Moala, 54, has been struggling for for almost two months for the right of his banned Auckland-based newspaper, Taimi 'o Tonga, to be distributed again in Tonga.

Earlier this month he won a Supreme Court ruling declaring the ban illegal but the kingdom's Privy Council immediately banned the paper with an ordinance. This latest legal ploy is also under challenge in the courts.

The latest International Press Institute World Press Freedom report on the region is entitled "Pacific Grim".

It mentions corruption and repressive legislation in Tonga, but is concerned about the region as a whole, saying that while Western governments may be used to it, Pacific governments have little or no tolerance for journalists showing them up.
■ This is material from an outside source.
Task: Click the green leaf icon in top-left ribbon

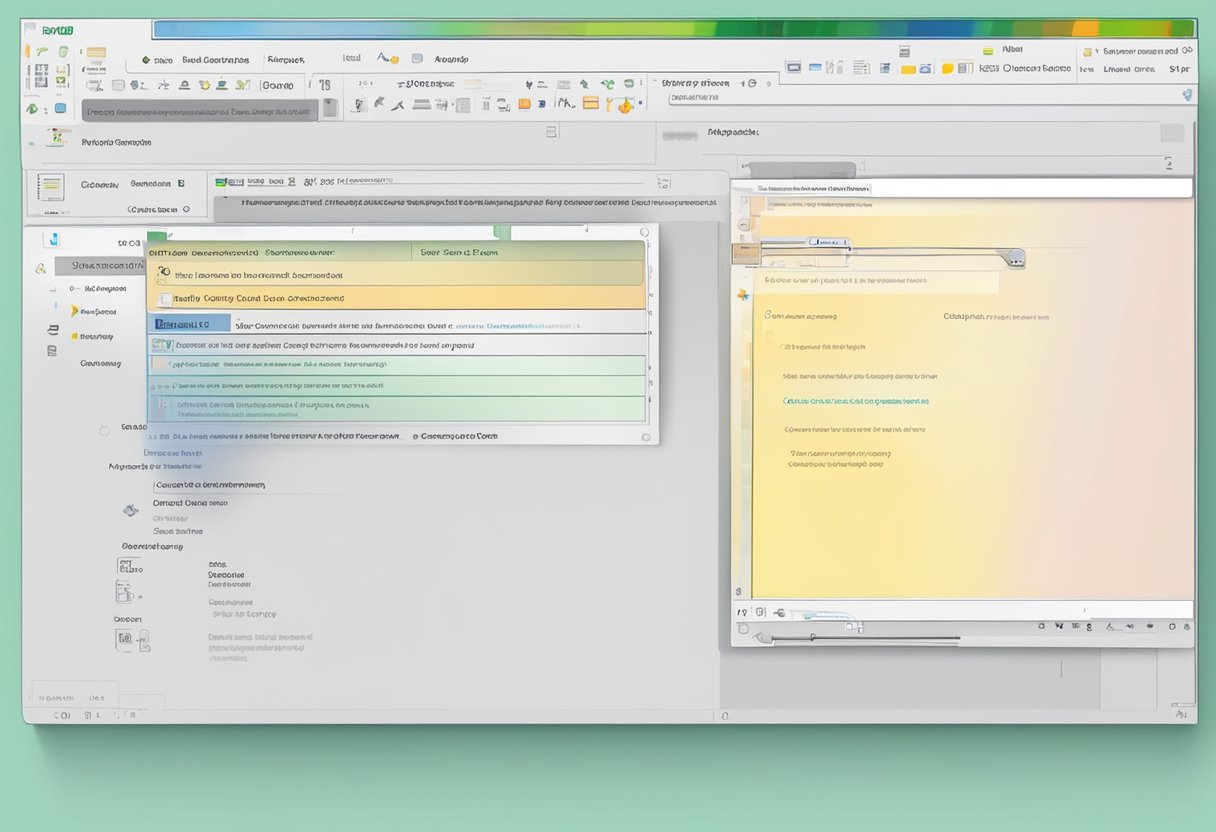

"Governments on smaller islands have done their best to dissuade local journalists from writing on corruption, and where this has been unsuccessful they have been prepared to use the full weight of the police and the courts to silence the media," the report said.
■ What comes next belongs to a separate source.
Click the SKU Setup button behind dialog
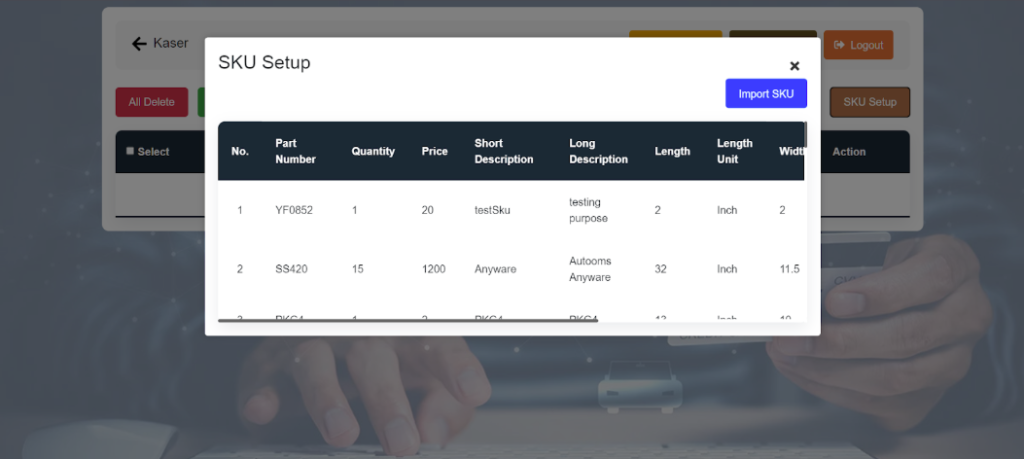click(869, 102)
While for many Pacific leaders, the media "are the enemy", New Zealand figures at the other end of the IPI press freedom scale.

New Zealand is among the top five countries in the world for press freedom, according to the IPI report.

For Moala, the fact that Taimi 'o Tonga is considered by the Tongan establishment to be a "hazardous substance requiring immediate disposal" draws a chuckle.

He has spent the past 14 years crusading for democracy and highlighting abuses of power through the pages of the bi-weekly, Tongan language publication.

Smuggling operations have been underway in Auckland since the paper was banned. Hidden in suitcases or mailed in letters, copies are making their way past the dumping bins and into Tonga.

For Moala, the proof came when he was in Tonga for the court case. Investigating a commotion in the marketplace, he found "10 people looking over one copy of Taimi 'o Tonga that someone had smuggled in from New Zealand".

Cost and convenience are the main reasons for printing the paper in New Zealand. Setting up a modern printing press in Tonga and paying duty on getting newsprint to Tonga would have crushed the paper, which has been printed out of Auckland since 1995.

David Robie, a senior lecturer in journalism at the Auckland University of Technology, says the Auckland-based Pacific press is a vibrant and rapidly growing section of the region's news industry and is having an important influence on politics and the media.

In his book Island Kingdom Strikes Back, Moala predicts an uprising if Tonga does not change its system of government. He says generations of Tongans have grown up believing it was all right to be oppressed.